Check out the classifieds. You won't find actual prices agreed upon, but can get a good sense of value. Also check EE and gundog broker maybe.


----------



## i_willie12 (Apr 11, 2008)

Im just throwing a number at the wall but probably $4000 range


----------



## windwalkers swan song (Oct 25, 2008)

There's one in started right now !


----------



## ks_hunting (Dec 10, 2013)

i_willie12 said:


> Im just throwing a number at the wall but probably $4000 range


I would consider $4k a steal for an HRCH female with clearances at 3 years old. 

If I were selling such an animal I would aim in the $6000-$8000 range if she was completely healthy.


----------



## Jeff Huntington (Feb 11, 2007)

i_willie12 said:


> Im just throwing a number at the wall but probably $4000 range


More then that if the dog is well socialized and doesn't have any behavor issues. Sometimes that is the kicker.


----------



## Sharon Potter (Feb 29, 2004)

Intact? Pedigree?


----------



## hawker (Jul 3, 2012)

A friend of mine sold a 2 year old female with one finished pass for $6000.


----------



## i_willie12 (Apr 11, 2008)

ks_hunting said:


> I would consider $4k a steal for an HRCH female with clearances at 3 years old.
> 
> If I were selling such an animal I would aim in the $6000-$8000 range if she was completely healthy.



Asking and what you get are 2 different stories!!!! Not many people out there willing to spend $6-9K on a dog!! Its just like a hot rod! You arent going to get out of it what you want... Be lucky to break even, get you money back on your parts...


----------



## copterdoc (Mar 26, 2006)

i_willie12 said:


> Asking and what you get are 2 different stories!!!! Not many people out there willing to spend $6-9K on a dog!! Its just like a hot rod! You arent going to get out of it what you want... Be lucky to break even, get you money back on your parts...

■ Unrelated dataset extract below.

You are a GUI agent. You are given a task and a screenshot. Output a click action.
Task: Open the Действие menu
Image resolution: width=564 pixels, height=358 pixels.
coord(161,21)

 Where can I buy good parts?


----------



## Gauge123 (Dec 3, 2012)

I agree with Willie. A lot of people are asking $6K-$8K but buyers are not going above $3K-$5K. 
Even at $6K, it's less than most dogs will cost you to get to HRCH title.


----------



## JoeOverby (Jan 2, 2010)

Gauge123 said:


> I agree with Willie. A lot of people are asking $6K-$8K but buyers are not going above $3K-$5K.
> Even at $6K, it's less than most dogs will cost you to get to HRCH title.


$1000 puppy. $500 in vet bills. 18 months at minimum at a pro @ $600 a month is $10,800....for a grand total of $12,300...if and only if your particular dog HRCH's by 24 months old. 6K is a steal!!!


----------



## kpolley (Jun 5, 2007)

Yep, would love to give someone $4000 for a well breed 2 year old HRCH bitch with all her clearances!!!!! Would immediately place her for sale and make $2000-4000. Be even better if she was chocolate!


----------



## BlaineT (Jul 17, 2010)

10 to 20 thousand.


----------



## mizzippi jb (Jan 22, 2014)

BlaineT said:


> 10 to 20 thousand.


Yes and yes


----------



## Jerry S. (May 18, 2009)

BlaineT said:


> 10 to 20 thousand.


Not sure what females in the HRCH go for or what their top end is. Very good derby dogs routinely go for that amount with the understanding that they may eventually end up as FC/AFC or maybe even with the letter N in front of those. About ten years ago I was hunting in AR with wealthy hunters. When they seen my hunting dog work one of the gentlemen offered me 10 grand on the spot for the dog. Wasn't enough for me to part ways with him!!


----------



## JoeOverby (Jan 2, 2010)

BlaineT said:


> 10 to 20 thousand.


I wouldn't sell an intact, 2yr old HRCH bitch for less than 10k.


----------



## copterdoc (Mar 26, 2006)

JoeOverby said:


> I wouldn't sell an intact, 2yr old HRCH bitch for less than 10k.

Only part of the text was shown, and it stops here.